*WORK REQUIRED:*
Continue the review of the Nouvelle Vague concert at the Canal Room from where it stops.

*READING TEXT:*
════

French Bossa Nova New Wave comes to Chinatown
Cabbing it along Canal Street last Wednesday, I saw, on a bus-stop video screen straight out of Blade Runner, a high-definition clip of an American actor playing an English footie “thug.” Just thirty minutes later, inside the Canal Room club in New York’s Chinatown, I watched a French girl sing ‘The Guns Of Brixton’ – in a bossa nova style, no less. What a weird, wired world this can be.
The movie clip was from Green Street Hooligans, which stars Elijah Wood as an American in London. The French girl was, of course, part of Nouvelle Vague, whose album of bossa-nova new wave covers was first discussed at iJamming! about a century ago and which is now buzzing in the States with ever-increasing volume.
Those who’ve heard the Nouvelle Vague album generally agree it’s one of those rare novelties that oozes quality. The live show proved more problematic, however, quickly leaping from kitsch to comedy. This was partly an inherent result of the project’s ingredients: how do you put a French bossa nova new wave covers band on stage in a trendy Manhattan club and make it sound anything other than fashionably fickle? But it was also a matter of programming: after vocalist Melanie offered a sincere opening rendition of The Cure’s ‘A Forest’ (Nouvelle Vague’s masterminds Marc Collin and Olivier Libeaux on keys, computer and guitars behind her, along with an unnamed drummer), she was joined by fellow French singers Camille and Phoebe for Depeche Mode’s ‘I Just Can’t Get Enough.’ That’s one of my favorite pop songs of all time, but its singalong simplicity is never easy to take seriously, and with all three girls relentlessly hamming it up to the audience’s immediately hollered delight, it looked like we were destined for a night of cocktail lounge karaoke.

════

Saved data entries:
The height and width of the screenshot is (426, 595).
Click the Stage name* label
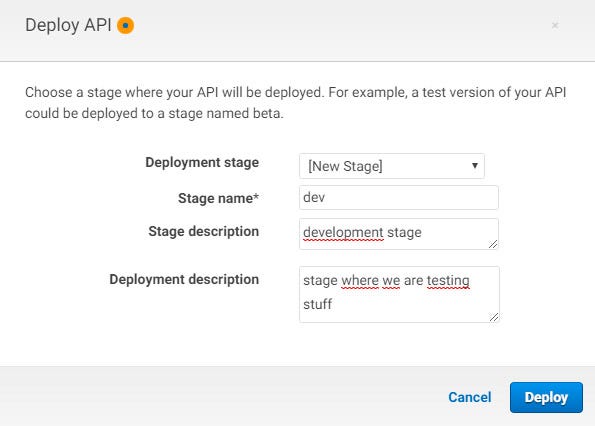(x=218, y=198)
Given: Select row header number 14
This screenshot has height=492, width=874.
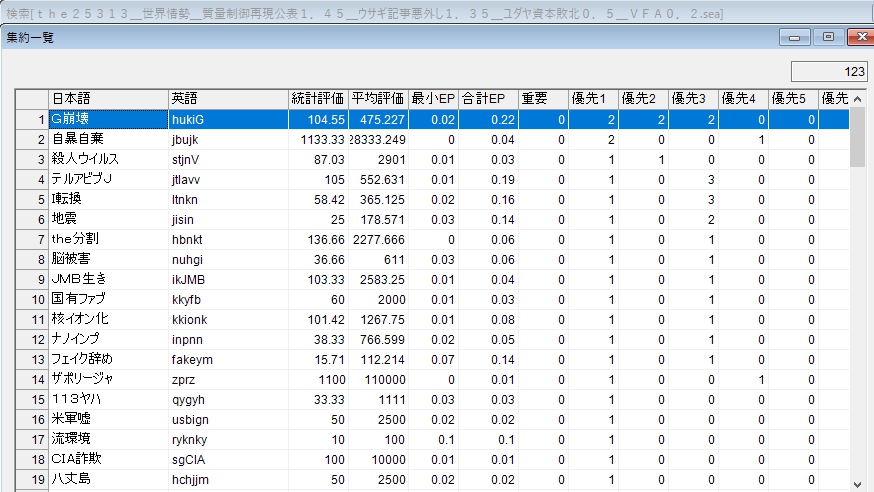Looking at the screenshot, I should (32, 379).
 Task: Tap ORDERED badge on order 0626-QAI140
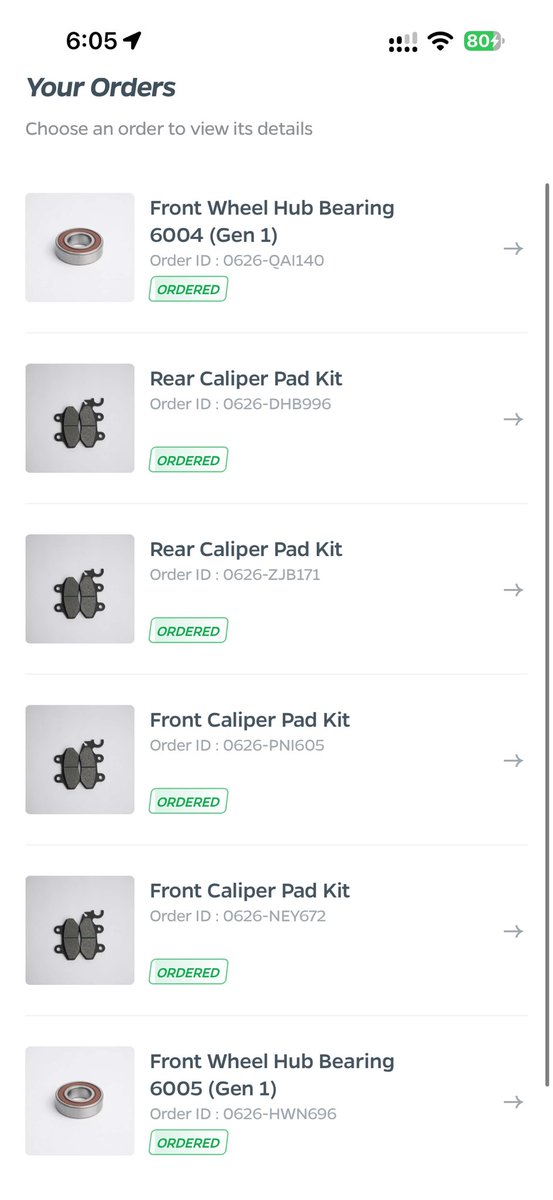point(189,290)
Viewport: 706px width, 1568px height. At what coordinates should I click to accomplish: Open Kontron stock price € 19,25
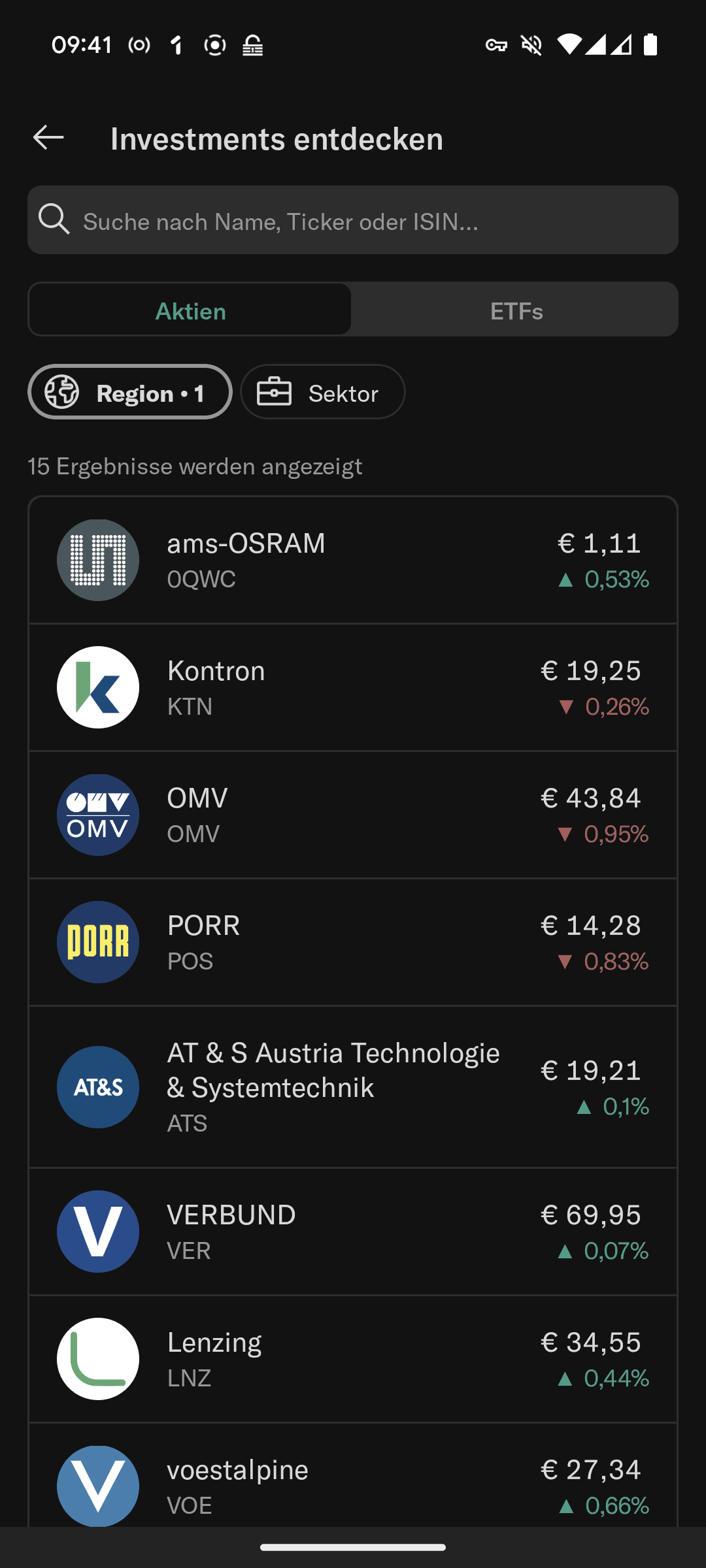pos(591,671)
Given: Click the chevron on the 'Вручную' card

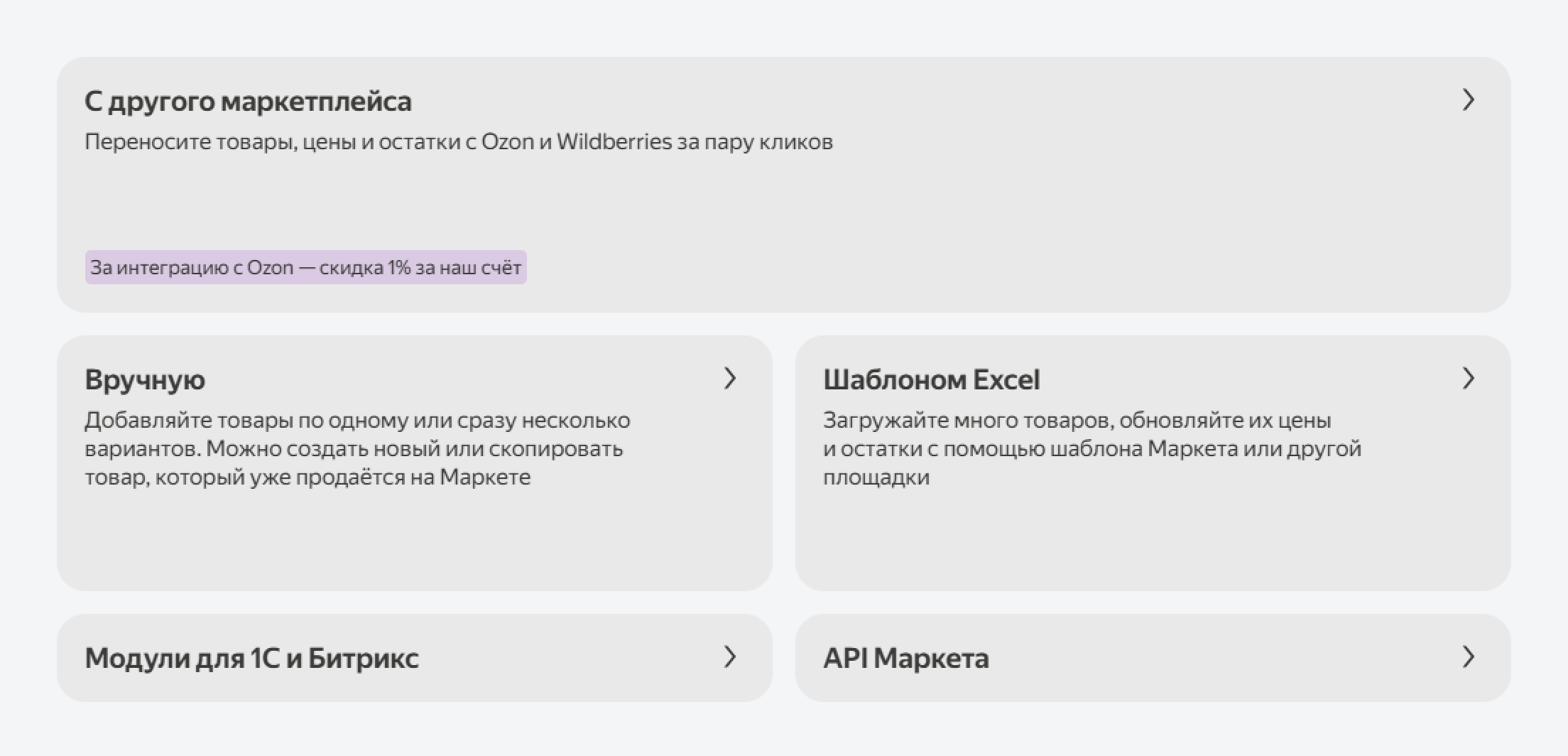Looking at the screenshot, I should [729, 379].
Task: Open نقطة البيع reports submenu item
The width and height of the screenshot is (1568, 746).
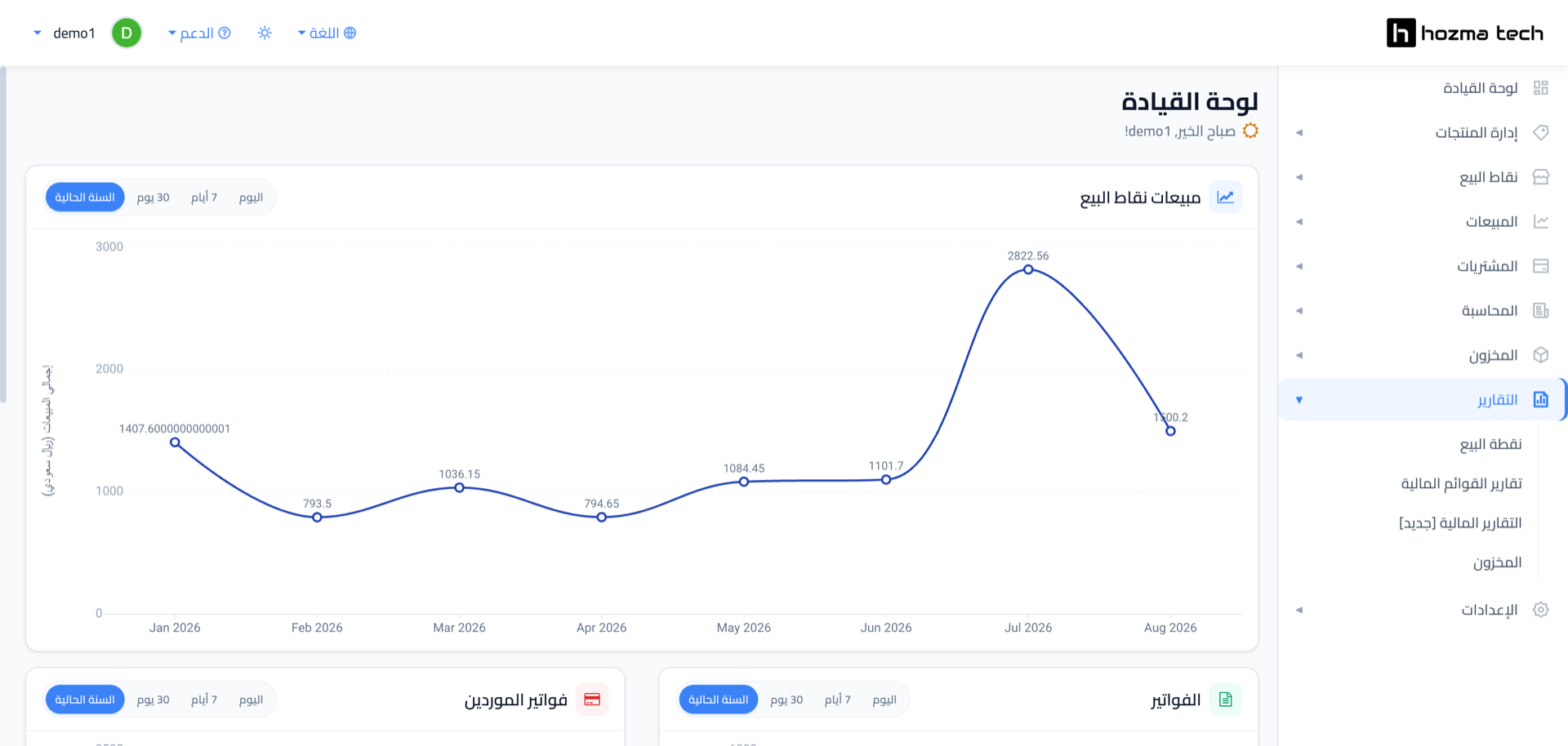Action: 1490,444
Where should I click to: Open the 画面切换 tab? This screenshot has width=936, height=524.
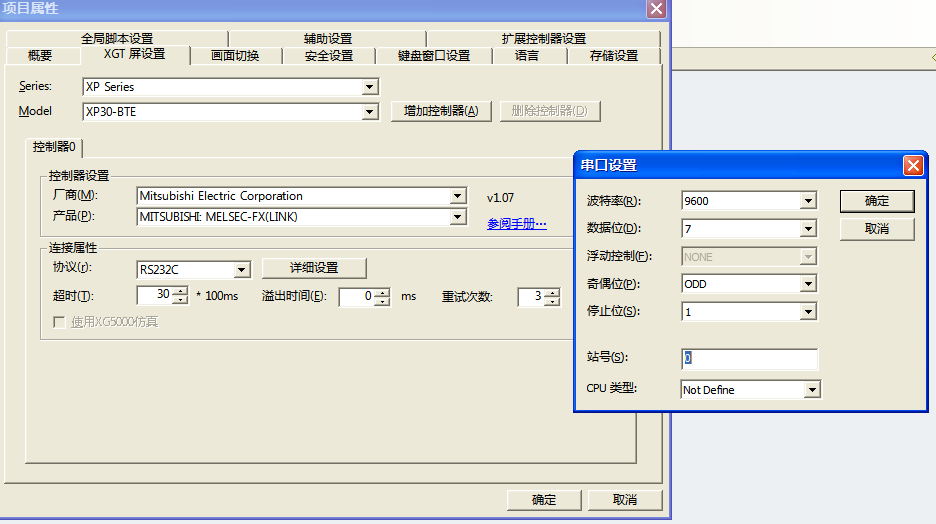click(x=235, y=56)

════

*RESULT FOR THIS EXERCISE:*
The nadir came early with a (non-album) rendition of our beloved Buzzcocks anthem ‘Ever Fallen In Love (With Someone You Shouldn’t’ve?)’, for which Camille emerged from offstage to seemingly upstage her partners. This was almost immediately followed by an acoustic rendition of New Order’s ubiquitous ‘Bizarre Love Triangle’ so ludicrously similar to the 1994 hit version by Australian act Frente that you wondered at the point of the exercise.
At least the three singers offered distinctly individual personalities. Melanie played the buxom brunette, a la Kate Pierson or Ana Mantronic; Phoebe twisted and turned under her straggly hair like Janis Joplin flailing in the wind; and the gifted but annoying Camille came across with all the subtlety of clueless AbFab receptionist Bubbles.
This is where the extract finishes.